Redox Regulation of Human OGG1 Activity in Response to Cellular Oxidative Stress
Anne Bravard,1,2
Monique Vacher,1,2
Barbara Gouget,3
Alexandre Coutant,1
Florence Hillairet de Boisferon,1,2
Stéphanie Marsin,1,2
Sylvie Chevillard,1 and
J. Pablo Radicella1,2*
Département de Radiobiologie et Radiopathologie, Commissariat à l'Energie Atomique,1 UMR 217 CNRS/CEA, 18 route du Panorama, F-92265 Fontenay aux Roses, France,2 Laboratoire Pierre Sue CEA-CNRS UMR 9956, F-91191 Gif sur Yvette, France3
Received 11 April 2006/ Returned for modification 5 June 2006/ Accepted 31 July 2006
8-Oxoguanine (8-oxoG), a common and mutagenic form of oxidized guanine in DNA, is eliminated mainly through base excision repair. In human cells its repair is initiated by human OGG1 (hOGG1), an 8-oxoG DNA glycosylase. We investigated the effects of an acute cadmium exposure of human lymphoblastoid cells on the activity of hOGG1. We show that coinciding with alteration of the redox cellular status, the 8-oxoG DNA glycosylase activity of hOGG1 was nearly completely inhibited. However, the hOGG1 activity returned to normal levels once the redox cellular status was normalized. In vitro, the activity of purified hOGG1 was abolished by cadmium and could not be recovered by EDTA. In cells, however, the reversible inactivation of OGG1 activity by cadmium was strictly associated with reversible oxidation of the protein. Moreover, the 8-oxoG DNA glycosylase activity of purified OGG1 and that from crude extracts were modulated by cysteine-modifying agents. Oxidation of OGG1 by the thiol oxidant diamide led to inhibition of the activity and a protein migration pattern similar to that seen in cadmium-treated cells. These results suggest that cadmium inhibits hOGG1 activity mainly by indirect oxidation of critical cysteine residues and that excretion of the metal from the cells leads to normalization of the redox cell status and restoration of an active hOGG1. The results presented here unveil a novel redox-dependent mechanism for the regulation of OGG1 activity.

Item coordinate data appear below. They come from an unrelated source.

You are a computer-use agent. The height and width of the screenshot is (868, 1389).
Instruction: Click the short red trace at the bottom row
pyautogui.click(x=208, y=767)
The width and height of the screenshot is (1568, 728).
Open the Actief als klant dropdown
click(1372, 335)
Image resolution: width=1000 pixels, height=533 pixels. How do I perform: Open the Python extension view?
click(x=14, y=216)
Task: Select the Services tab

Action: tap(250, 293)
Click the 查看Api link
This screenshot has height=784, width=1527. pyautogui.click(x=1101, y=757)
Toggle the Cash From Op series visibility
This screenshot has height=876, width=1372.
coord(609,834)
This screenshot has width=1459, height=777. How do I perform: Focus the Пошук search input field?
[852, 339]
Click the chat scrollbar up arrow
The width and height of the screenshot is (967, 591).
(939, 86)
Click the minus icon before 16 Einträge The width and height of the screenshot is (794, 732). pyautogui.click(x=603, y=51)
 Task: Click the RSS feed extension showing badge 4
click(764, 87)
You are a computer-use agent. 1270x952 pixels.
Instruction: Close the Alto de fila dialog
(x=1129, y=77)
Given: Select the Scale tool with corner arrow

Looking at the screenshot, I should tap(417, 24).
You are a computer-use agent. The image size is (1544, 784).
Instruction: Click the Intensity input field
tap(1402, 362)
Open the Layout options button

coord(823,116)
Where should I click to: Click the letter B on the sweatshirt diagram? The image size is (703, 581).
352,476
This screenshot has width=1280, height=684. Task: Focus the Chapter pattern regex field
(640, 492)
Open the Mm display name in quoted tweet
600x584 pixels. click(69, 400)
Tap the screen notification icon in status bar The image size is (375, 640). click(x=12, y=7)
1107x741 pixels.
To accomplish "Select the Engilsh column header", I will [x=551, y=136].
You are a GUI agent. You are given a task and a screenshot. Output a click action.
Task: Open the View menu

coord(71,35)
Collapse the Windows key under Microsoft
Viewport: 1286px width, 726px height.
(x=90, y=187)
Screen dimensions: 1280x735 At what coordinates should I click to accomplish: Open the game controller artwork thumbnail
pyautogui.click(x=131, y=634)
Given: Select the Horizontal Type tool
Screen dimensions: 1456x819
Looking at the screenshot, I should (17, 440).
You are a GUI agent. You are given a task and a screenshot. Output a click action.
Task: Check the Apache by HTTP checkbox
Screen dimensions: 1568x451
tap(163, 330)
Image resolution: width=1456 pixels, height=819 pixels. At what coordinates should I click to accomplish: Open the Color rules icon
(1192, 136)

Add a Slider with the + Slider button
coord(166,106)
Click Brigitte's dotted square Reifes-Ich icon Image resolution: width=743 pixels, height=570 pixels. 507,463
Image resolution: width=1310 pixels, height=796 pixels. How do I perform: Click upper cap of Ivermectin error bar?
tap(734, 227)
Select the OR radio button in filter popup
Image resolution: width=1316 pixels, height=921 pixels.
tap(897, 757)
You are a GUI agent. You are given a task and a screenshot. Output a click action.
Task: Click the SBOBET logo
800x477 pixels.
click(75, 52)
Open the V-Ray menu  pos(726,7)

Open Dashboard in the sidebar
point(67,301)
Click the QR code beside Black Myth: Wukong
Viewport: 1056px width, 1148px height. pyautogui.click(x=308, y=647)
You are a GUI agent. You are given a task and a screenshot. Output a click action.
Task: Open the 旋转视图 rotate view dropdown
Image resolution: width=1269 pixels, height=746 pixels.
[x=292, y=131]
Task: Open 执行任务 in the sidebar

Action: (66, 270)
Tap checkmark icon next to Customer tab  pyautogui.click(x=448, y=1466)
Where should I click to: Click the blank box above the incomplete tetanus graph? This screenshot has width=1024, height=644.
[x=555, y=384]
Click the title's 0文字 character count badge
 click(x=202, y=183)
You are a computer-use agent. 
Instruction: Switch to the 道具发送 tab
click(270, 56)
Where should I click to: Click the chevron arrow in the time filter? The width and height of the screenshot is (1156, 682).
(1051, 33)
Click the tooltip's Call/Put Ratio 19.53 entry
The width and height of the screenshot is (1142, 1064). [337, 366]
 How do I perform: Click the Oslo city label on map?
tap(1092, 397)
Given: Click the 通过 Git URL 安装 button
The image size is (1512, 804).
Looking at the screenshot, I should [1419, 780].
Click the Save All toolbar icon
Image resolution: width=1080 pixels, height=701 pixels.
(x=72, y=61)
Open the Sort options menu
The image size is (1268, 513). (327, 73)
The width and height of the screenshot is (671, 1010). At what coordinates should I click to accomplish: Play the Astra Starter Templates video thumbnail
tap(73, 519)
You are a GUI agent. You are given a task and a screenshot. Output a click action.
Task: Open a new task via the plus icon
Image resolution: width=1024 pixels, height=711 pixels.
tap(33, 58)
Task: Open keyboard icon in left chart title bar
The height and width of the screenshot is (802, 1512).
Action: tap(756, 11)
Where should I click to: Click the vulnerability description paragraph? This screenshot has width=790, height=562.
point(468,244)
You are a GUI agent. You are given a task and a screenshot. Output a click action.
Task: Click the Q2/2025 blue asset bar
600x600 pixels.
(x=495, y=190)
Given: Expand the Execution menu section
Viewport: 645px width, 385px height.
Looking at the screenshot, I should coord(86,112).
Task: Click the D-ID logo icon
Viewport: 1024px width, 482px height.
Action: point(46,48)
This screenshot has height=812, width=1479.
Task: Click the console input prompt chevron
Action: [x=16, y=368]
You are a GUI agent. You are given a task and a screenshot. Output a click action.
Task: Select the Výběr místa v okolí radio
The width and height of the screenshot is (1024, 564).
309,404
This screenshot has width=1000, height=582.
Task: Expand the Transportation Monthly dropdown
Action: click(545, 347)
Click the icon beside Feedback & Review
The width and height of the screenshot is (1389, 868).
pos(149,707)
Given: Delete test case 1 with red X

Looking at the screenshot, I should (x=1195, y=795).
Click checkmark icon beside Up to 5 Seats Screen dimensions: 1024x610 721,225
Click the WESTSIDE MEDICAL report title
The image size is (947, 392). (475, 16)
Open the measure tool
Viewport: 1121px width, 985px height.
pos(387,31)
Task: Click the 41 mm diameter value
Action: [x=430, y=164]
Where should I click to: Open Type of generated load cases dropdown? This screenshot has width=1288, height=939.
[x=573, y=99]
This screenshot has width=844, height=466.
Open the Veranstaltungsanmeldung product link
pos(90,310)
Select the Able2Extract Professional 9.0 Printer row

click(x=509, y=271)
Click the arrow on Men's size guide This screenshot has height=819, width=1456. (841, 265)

* Corresponding author. Mailing address: Département de Radiobiologie et Radiopathologie, CEA, 18 route du Panorama, F-92265 Fontenay aux Roses, France. Phone: 33 1 46 54 88 57. Fax: 33 1 46 54 88 59. E-mail: jpradicella{at}cea.fr.
Published ahead of print on 21 August 2006.
Molecular and Cellular Biology, October 2006, p. 7430-7436, Vol. 26, No. 20
0270-7306/06/$08.00+0 doi:10.1128/MCB.00624-06
Copyright © 2006, American Society for Microbiology. All Rights Reserved.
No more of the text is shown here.